Preparing for the new school year is always a large endeavor, but the global pandemic has added an entirely new level of complexity to the effort. Over several months, District leadership studied the latest guidance on the virus, planned how to keep students safe, surveyed parents on how to best support them and their children, and placed required equipment and supplies on order. Many of these items, such as Chromebooks, cleaning supplies, personal protective equipment, lunch carts, plexiglass dividers, touchless dispensers and faucets for the restrooms, are now on backorder due to the quantities needed across our Nation. The costs for these items, as well as the expense of additional bus monitors, totals to about an additional $243K to provide online instruction for the first quarter and the hybrid model the rest of the year. Unfortunately, our District is only due to get $117K from the Coronavirus Air, Relief and Economic Security (CARES) Act, leaving the shortfall to come out of our normal operating budget in the form of cuts in other programs, staffing, or materials.

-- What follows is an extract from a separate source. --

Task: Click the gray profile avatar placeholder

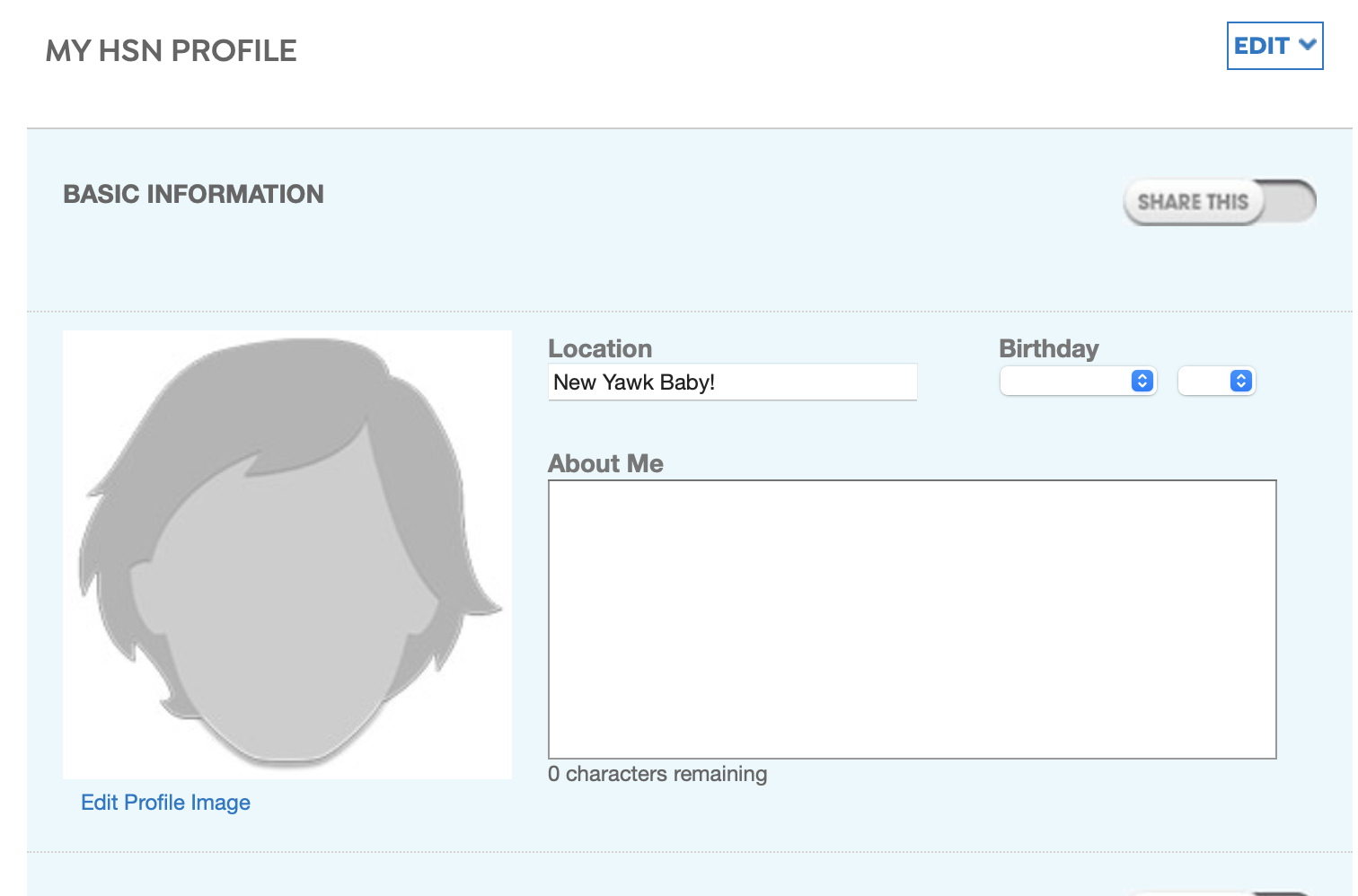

Just to be clear, there will be a few students coming to campus in-person. Those students include less than 20 preschoolers whose parents opted to send them to school, and those students the state has mandated we provide on-campus support for. Examples include (but are not limited to), those with disabilities that require in-person support, those who need medical and mental health services delivered by qualified healthcare providers, and young students who do not have a caregiver at home during school hours. These students will largely still be participating in school via online learning but will be supervised in an area where we can maintain their safety and security.

The current plan approved by the Governing Board calls for instruction to continue online until the end of the first quarter on October 2. Prior to that date, the Board will look at current Arizona data benchmarks guiding school reopening decisions which look at new cases, people testing positive for COVID-19, and those visiting hospitals with COVID-like illness.

We don’t know yet how this school year will end. We do know that our teachers and staff will do their very best to ensure that our students are not short-changed. Yes, online instruction is not the same as in-person learning. But, our educational professionals have been, and are still now, busy finding ways to leverage technology to make learning relevant and exciting. We are committed to preserving our traditions, making online learning as user-friendly for parents and students as possible, and most important, keeping kids and our staff members safe.

When people ask me “why families should choose Mountain Vista K-8 School” over alternative online options, I answer, “Because we are Mountain Vista.” Our model of instruction is adapting to our changing times, but our commitment to your child’s success is as strong as ever. Although we couldn’t plan for a global pandemic, our motto, “Small Town Roots, Global Expectations” continues to remind us that our objective remains the same—keep kids safe, provide exceptional opportunities, hire the best staff, and prepare our students for a successful life.

Thank you to all our supporters in the community that are part of this incredibly worthwhile objective. Together, we can do this.